Retype all data exactly as given. Pictures should not be retyped.

**Entries supplied:**

_ _ _ _ _ _ _

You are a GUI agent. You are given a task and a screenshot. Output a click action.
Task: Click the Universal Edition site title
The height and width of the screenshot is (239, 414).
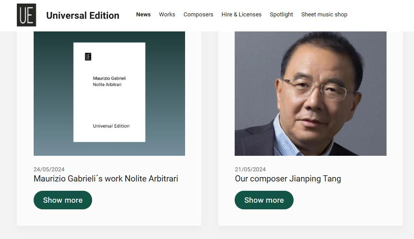[x=83, y=15]
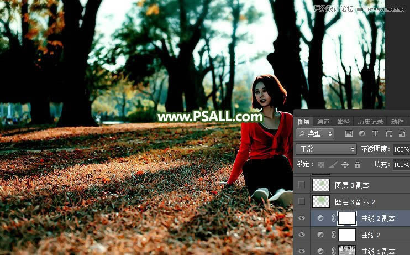Open the 类型 filter type dropdown
Viewport: 410px width, 255px height.
tap(315, 134)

_ _ _ _ _ _ _

**Finished exercise:**
You are a GUI agent. You are given a task and a screenshot. Output a click action.
Task: Click the Universal Edition site title
The height and width of the screenshot is (239, 414).
[x=83, y=15]
Open the 类型 filter type dropdown
Viewport: 410px width, 255px height.
tap(315, 134)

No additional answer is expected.